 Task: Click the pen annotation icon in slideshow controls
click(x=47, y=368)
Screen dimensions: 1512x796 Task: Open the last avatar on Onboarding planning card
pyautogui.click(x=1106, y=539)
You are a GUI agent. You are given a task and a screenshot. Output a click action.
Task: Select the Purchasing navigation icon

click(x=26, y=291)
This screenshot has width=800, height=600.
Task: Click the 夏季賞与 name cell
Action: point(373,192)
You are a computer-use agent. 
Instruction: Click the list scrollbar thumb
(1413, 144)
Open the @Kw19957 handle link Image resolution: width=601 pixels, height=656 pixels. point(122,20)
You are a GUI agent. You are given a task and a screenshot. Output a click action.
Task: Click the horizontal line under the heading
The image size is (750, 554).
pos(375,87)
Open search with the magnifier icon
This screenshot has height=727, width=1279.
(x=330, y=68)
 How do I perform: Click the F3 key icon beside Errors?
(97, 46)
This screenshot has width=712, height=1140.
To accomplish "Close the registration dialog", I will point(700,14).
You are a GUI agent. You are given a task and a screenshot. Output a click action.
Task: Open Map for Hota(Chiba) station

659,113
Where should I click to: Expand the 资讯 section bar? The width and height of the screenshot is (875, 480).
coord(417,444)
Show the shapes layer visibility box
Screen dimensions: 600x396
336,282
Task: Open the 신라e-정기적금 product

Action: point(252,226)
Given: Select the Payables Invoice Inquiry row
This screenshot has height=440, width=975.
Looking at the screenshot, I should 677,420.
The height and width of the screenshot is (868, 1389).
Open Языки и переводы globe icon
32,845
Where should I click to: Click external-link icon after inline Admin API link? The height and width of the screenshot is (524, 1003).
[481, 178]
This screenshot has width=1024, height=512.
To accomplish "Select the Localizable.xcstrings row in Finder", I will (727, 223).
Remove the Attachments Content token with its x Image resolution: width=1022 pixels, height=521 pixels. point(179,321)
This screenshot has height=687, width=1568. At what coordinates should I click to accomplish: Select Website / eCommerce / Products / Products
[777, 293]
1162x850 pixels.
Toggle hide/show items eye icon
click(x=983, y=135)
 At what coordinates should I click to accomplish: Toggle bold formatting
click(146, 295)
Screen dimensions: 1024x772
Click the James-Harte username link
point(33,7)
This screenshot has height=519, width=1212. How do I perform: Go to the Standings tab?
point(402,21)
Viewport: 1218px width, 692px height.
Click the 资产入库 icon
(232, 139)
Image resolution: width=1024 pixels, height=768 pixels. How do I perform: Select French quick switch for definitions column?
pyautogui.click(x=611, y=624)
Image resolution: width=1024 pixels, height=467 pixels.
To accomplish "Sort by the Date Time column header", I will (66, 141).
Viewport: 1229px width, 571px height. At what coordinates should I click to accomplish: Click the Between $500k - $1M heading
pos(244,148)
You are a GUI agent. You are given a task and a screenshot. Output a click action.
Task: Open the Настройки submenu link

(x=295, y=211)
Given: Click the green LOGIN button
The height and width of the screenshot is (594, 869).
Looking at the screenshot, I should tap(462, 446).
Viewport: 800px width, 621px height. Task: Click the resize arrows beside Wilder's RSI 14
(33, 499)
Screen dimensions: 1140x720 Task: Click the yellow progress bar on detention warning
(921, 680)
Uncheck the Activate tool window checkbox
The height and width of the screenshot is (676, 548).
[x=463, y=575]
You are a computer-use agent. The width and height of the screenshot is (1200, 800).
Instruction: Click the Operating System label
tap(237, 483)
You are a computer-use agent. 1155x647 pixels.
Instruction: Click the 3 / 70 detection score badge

========================

What is needed> Out of the data above, set down the lines from the one with "Viewport: 1218px width, 692px height." to the one with "Uncheck the Activate tool window checkbox", both included, exactly as written and with no additions.

Your solution>
Viewport: 1218px width, 692px height.
Click the 资产入库 icon
(232, 139)
Image resolution: width=1024 pixels, height=768 pixels. How do I perform: Select French quick switch for definitions column?
pyautogui.click(x=611, y=624)
Image resolution: width=1024 pixels, height=467 pixels.
To accomplish "Sort by the Date Time column header", I will (66, 141).
Viewport: 1229px width, 571px height. At what coordinates should I click to accomplish: Click the Between $500k - $1M heading
pos(244,148)
You are a GUI agent. You are given a task and a screenshot. Output a click action.
Task: Open the Настройки submenu link

(x=295, y=211)
Given: Click the green LOGIN button
The height and width of the screenshot is (594, 869).
Looking at the screenshot, I should tap(462, 446).
Viewport: 800px width, 621px height. Task: Click the resize arrows beside Wilder's RSI 14
(33, 499)
Screen dimensions: 1140x720 Task: Click the yellow progress bar on detention warning
(921, 680)
Uncheck the Activate tool window checkbox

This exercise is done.